(Stored data)

----------

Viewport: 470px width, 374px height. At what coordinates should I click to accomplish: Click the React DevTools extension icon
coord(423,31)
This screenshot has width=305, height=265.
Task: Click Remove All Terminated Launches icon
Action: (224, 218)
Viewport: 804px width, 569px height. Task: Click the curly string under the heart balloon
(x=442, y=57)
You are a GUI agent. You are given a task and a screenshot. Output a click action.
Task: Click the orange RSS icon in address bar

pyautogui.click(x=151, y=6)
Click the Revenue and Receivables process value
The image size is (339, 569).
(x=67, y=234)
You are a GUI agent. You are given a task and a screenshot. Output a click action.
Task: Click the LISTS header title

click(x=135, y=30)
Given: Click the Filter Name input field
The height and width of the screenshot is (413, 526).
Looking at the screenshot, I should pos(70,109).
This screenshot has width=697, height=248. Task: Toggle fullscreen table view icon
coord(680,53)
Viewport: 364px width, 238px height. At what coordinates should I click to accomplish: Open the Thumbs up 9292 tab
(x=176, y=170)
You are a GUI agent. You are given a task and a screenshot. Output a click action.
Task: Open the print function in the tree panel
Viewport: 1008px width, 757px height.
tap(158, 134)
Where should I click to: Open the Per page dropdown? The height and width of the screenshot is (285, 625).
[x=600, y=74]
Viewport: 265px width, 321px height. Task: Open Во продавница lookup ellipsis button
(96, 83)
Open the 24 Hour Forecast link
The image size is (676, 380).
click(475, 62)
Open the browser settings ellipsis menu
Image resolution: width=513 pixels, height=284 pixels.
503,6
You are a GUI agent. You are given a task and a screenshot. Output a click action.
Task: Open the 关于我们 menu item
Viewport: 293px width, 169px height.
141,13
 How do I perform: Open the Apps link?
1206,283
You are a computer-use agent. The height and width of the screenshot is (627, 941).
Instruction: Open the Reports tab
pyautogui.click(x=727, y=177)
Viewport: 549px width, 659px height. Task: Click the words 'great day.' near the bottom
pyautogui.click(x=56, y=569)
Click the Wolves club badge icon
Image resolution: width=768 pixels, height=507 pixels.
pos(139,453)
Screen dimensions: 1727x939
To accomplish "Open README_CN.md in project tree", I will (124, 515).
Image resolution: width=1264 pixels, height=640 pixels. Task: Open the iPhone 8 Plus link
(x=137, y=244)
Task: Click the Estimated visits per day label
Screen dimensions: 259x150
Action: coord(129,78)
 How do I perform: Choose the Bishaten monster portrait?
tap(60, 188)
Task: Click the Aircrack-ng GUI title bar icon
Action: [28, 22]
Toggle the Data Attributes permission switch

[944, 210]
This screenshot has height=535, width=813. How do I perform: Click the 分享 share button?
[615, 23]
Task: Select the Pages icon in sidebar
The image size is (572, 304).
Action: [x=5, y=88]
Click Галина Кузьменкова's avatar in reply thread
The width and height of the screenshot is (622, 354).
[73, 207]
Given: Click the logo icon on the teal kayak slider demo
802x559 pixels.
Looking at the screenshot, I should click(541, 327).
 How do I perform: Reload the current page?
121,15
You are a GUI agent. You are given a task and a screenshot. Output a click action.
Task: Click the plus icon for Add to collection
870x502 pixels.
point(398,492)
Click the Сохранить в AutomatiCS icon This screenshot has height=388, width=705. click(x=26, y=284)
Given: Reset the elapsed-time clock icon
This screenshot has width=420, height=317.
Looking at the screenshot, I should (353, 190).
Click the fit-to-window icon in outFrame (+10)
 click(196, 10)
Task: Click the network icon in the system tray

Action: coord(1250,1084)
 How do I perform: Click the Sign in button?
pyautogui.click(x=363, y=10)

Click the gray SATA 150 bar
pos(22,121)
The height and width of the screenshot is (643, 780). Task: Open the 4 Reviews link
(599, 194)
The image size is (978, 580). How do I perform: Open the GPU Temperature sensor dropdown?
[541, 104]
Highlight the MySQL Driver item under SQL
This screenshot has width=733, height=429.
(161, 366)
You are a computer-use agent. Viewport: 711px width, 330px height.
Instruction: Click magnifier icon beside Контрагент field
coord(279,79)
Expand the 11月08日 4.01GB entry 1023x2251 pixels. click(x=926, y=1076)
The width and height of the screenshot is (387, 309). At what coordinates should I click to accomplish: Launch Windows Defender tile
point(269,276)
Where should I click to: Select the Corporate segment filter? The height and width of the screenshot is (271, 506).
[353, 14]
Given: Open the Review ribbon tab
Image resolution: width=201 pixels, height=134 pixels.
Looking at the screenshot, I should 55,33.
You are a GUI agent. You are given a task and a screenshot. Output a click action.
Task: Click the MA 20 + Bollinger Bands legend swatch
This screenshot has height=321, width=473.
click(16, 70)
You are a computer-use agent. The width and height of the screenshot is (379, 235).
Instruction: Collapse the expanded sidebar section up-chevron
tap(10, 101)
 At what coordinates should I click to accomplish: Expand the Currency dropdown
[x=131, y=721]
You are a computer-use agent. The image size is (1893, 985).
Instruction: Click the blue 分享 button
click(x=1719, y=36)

----------

Aim of the task:
Look through the entries and return each line that has the word "tree" in it.

Result of the exercise:
Task: Open the print function in the tree panel
To accomplish "Open README_CN.md in project tree", I will (124, 515).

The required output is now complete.